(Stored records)
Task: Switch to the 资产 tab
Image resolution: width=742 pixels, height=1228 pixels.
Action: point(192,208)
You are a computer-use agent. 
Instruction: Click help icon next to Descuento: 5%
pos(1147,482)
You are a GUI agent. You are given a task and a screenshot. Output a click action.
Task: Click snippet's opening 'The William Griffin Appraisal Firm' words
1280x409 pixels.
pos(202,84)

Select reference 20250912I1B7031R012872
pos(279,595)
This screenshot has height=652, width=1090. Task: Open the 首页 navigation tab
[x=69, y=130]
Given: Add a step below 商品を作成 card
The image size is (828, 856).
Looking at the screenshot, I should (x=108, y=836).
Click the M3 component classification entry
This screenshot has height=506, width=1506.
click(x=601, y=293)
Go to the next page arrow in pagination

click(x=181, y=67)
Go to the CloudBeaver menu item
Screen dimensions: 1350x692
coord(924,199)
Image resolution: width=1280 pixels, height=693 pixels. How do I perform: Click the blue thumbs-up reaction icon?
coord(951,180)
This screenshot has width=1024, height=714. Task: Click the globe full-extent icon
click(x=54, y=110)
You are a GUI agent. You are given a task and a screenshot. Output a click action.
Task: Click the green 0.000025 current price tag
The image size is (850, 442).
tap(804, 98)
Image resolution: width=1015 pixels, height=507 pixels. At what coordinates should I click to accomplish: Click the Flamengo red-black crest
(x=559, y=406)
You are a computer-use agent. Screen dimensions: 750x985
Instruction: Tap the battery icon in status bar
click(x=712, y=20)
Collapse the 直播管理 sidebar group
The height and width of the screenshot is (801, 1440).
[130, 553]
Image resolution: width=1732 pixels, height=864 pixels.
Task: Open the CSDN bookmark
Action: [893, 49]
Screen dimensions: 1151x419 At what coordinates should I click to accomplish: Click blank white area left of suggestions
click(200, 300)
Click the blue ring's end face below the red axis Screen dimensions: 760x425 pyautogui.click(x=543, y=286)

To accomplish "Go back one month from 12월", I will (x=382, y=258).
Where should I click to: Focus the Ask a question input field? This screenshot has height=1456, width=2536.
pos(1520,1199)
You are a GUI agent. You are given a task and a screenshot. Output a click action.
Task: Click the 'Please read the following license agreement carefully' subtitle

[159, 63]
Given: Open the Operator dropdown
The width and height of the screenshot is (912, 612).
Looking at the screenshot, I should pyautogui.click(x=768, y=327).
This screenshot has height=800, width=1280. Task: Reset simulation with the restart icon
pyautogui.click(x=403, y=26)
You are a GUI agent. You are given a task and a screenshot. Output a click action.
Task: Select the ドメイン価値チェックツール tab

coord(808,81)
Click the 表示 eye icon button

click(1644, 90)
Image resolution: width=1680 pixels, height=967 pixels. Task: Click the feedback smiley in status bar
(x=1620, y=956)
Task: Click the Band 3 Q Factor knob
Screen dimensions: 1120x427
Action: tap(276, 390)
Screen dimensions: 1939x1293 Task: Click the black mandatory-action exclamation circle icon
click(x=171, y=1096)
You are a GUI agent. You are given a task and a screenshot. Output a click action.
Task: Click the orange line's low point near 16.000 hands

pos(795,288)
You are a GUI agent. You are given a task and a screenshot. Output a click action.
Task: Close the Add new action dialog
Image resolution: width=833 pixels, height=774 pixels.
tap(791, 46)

TASK OBJECTIVE: Give again, word for word, every line from the one holding "Image resolution: width=833" to the end of the data.

RESPONSE TO THIS TASK:
Image resolution: width=833 pixels, height=774 pixels.
tap(791, 46)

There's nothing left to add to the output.